May 8 is celebrated as the Buddha’s birthday, and the smiling fat man sucker-punched China’s Sichuan province with an earthquake to highlight the occasion. In keeping with the Olympic Games, slated to begin in less than 100 days, one judge gave the quake a score of 7.5, while a second judge gave it a 7.8. It was felt as far away as Vietnam and Thailand. The death toll is near 9000, and climbing.
900 students were trapped under the rubble of one school, and at least five other schools were in ruin. A chemical plant in Shifang city had cratered, burying hundreds of people and spilling more than 80 tons of toxic liquid ammonia from the site.
Two girls were quoted by Xinhua [News] as saying they escaped because they had “run faster than others.” (Now that’s refreshingly honest; God didn’t save them, they just boogied faster than the others.)
The quake hit about 60 miles northwest of Chengdu - a city of 3.75 million - in the middle of the afternoon when classrooms and office towers were full.
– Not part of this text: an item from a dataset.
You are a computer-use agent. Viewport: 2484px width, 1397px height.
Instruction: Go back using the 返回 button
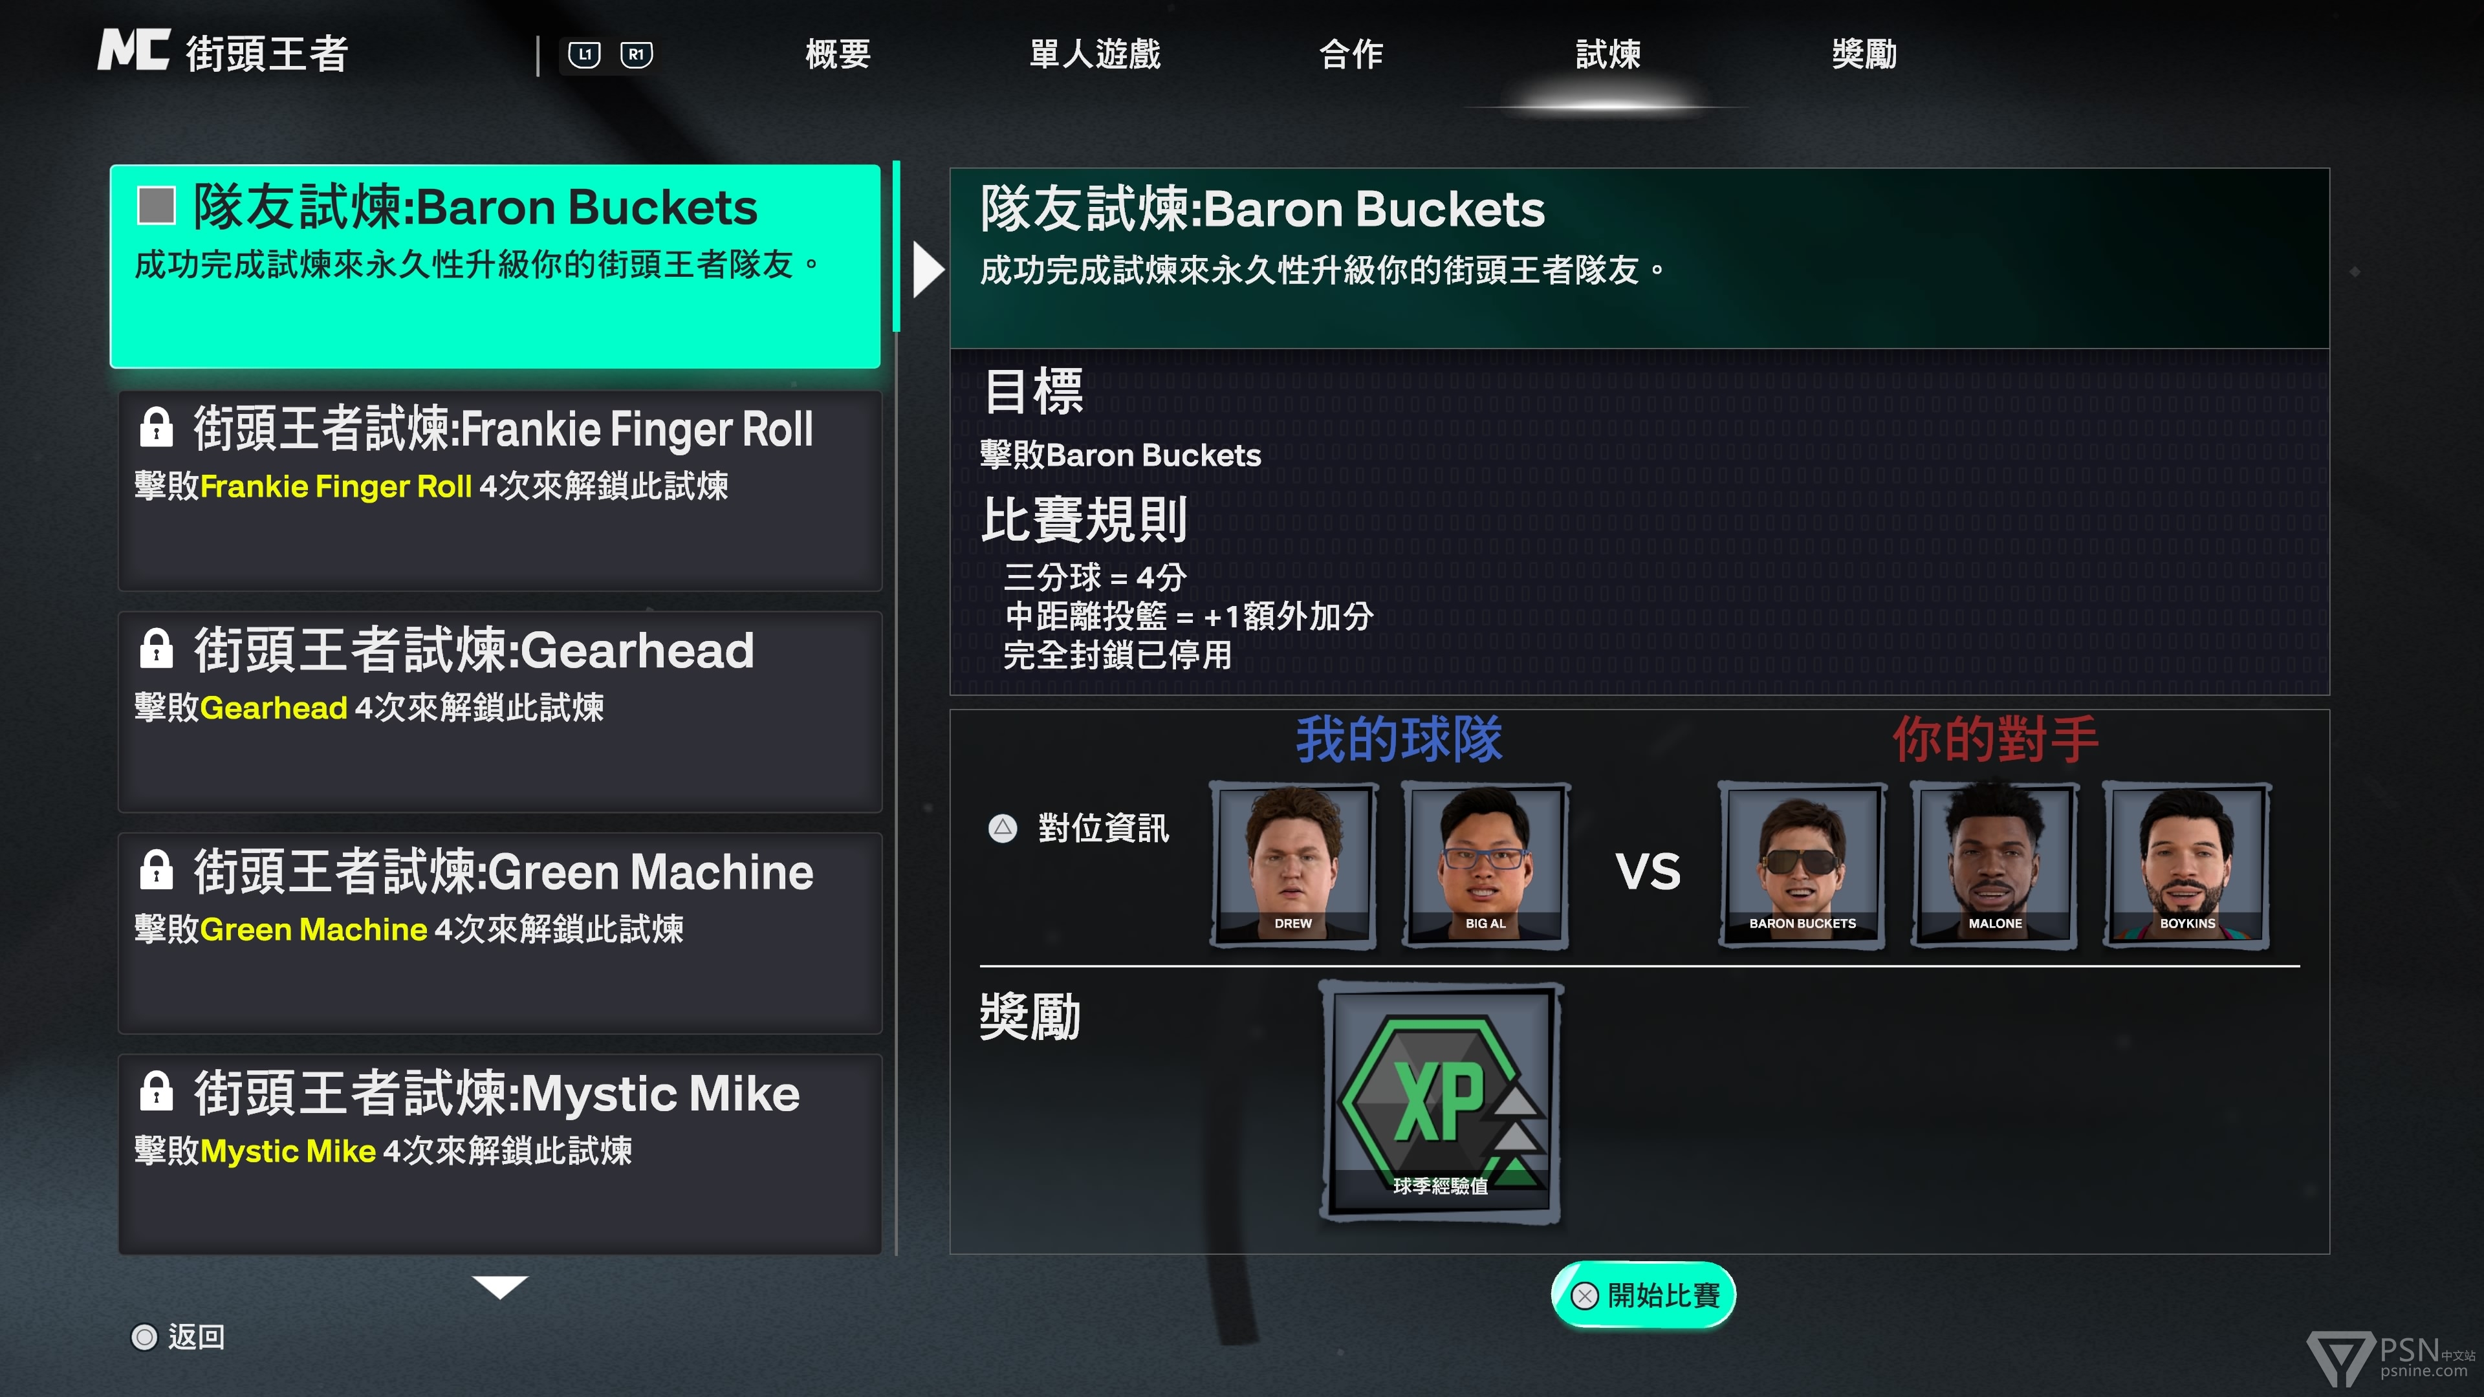click(178, 1336)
There were several smaller aftershocks, the U.S. Geological Survey said on its Web site.
While the Olympic venues weren’t affected, the quake struck at the heart of the Wolong Nature Reserve and panda breeding center, one of the last homes of the giant panda.
The good news is that the Chinese government has improved its response to disasters in the last few years, and the military’s rapid responders were quickly deployed. Also, with the new openness to foreigners and the press, word got out to the world very quickly, and wasn’t hidden or denied as in the case of the Tangshan earthquake, which the government at first denied even happened even though it has become known as the worst quake in history.